Cómo esto conecta con el posicionamiento de nuestra cartera
La tesis de Kanczuk no sorprende a los lectores habituales del sitio — refuerza el posicionamiento que ya mantenemos. En la asignación actual, el dólar representa el 25% de la cartera con perspectiva optimista, y el efectivo/CDI totaliza el 15%, también optimista. En conjunto, el 40% de los activos está exactamente en los dos refugios que el ex-director del Banco Central señala. Mantenemos el Ibovespa en apenas el 10% con perspectiva pesimista y cero en S&P 500 — coherente con la lectura de que el riesgo fiscal doméstico y la valuación estirada en el exterior aconsejan cautela. El razonamiento completo está en el Rebalanceo de mayo 2026.

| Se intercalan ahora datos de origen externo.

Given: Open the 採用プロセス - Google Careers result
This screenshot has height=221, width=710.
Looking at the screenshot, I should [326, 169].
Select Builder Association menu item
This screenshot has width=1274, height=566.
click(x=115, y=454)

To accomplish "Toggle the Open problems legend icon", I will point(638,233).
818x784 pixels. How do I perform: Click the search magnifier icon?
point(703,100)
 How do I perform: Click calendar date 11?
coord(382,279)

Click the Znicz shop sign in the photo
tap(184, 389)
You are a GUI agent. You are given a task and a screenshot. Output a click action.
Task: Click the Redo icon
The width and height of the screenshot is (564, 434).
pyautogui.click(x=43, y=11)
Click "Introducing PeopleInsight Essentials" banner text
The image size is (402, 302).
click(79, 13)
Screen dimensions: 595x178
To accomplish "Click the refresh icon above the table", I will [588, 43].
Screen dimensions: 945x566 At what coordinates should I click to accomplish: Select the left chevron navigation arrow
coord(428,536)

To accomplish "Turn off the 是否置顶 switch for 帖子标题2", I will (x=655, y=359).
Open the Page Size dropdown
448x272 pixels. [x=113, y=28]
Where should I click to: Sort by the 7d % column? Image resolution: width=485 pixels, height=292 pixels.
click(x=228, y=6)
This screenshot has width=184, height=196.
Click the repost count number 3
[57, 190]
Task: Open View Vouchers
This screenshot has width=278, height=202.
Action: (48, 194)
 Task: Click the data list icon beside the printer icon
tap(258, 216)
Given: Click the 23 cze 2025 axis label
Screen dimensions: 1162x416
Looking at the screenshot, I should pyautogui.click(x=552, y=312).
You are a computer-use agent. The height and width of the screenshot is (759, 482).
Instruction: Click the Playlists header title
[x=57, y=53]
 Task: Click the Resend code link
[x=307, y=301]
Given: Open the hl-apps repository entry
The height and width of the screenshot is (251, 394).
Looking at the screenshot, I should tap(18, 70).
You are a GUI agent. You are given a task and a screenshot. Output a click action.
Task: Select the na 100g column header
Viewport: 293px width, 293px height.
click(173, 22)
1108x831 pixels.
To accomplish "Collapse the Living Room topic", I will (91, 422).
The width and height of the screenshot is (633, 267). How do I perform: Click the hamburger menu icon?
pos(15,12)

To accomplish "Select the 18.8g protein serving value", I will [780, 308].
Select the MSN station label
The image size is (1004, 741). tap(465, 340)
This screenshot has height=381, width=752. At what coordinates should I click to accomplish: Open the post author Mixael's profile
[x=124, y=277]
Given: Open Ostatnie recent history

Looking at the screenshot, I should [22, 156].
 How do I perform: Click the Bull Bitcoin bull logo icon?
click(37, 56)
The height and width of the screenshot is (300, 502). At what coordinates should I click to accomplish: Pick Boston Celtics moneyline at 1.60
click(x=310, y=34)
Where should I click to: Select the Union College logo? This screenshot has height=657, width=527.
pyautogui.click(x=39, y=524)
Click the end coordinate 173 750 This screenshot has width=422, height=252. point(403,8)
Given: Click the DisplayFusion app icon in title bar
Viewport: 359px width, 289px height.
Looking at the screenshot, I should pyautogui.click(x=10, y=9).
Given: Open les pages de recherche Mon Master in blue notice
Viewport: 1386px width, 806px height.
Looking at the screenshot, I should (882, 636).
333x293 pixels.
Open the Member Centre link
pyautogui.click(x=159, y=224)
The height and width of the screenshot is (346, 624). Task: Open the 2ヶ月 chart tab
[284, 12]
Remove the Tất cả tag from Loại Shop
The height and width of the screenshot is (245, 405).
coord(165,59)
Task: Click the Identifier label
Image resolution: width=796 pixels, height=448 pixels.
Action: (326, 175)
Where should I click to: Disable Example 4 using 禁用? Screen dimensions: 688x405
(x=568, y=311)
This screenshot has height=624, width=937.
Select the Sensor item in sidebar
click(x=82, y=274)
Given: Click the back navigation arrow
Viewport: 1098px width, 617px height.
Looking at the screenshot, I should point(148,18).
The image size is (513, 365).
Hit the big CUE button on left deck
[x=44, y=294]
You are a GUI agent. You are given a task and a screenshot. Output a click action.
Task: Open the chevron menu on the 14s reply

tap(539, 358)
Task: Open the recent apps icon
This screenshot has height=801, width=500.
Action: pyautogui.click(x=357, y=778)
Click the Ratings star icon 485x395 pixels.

Vale el contrapunto honesto: la alerta de Kanczuk es un escenario de riesgo, no una certeza. Brasil tiene salidas del espiral fiscal — existen y están mapeadas en ¿La deuda de Brasil tiene solución?. El problema es que la salida menos dolorosa exige decisiones políticas que no se están tomando, y la salida fácil — emitir dinero — es un default disfrazado, diseccionado en La salida inflacionaria: el default que no dice su nombre. La exposición cambiaria es lo que permite atravesar cualquiera de estos desenlaces sin destruir patrimonio.
El veredicto
¿Quién debería tener dólares? Prácticamente todo inversor con patrimonio denominado en reales brasileños. No como apuesta direccional de corto plazo, sino como cobertura estructural frente a una dinámica fiscal que permanece intacta en su origen. El dólar a R$ 5,20 no es "demasiado tarde" — el episodio del gobierno Dilma II mostró que cuando el movimiento llega, recorre decenas de puntos porcentuales, y quienes entraron a mitad de camino igualmente se protegieron.
¿Cuánto? Nuestra lectura apunta a aproximadamente el 25% de la cartera en dólares, complementado por el 15% en CDI — las dos patas de la cobertura que describe Kanczuk. El CDI con una tasa real superior al 9% te paga mientras esperas la definición electoral; el dólar protege si el ajuste llega "a la fuerza". Es una posición que funciona en ambos escenarios electorales: si el riesgo fiscal se materializa, el dólar se dispara; si emerge un plan de ajuste creíble, el CDI elevado siguió componiendo y el costo de oportunidad es pequeño.
La frase de Kanczuk que resume todo: la aritmética es fácil. La posición fiscal no cierra, y los mercados no financian desequilibrios eternamente. Mantener dólares y CDI no es pesimismo — es poner precio a la aritmética antes de que ella pase la factura.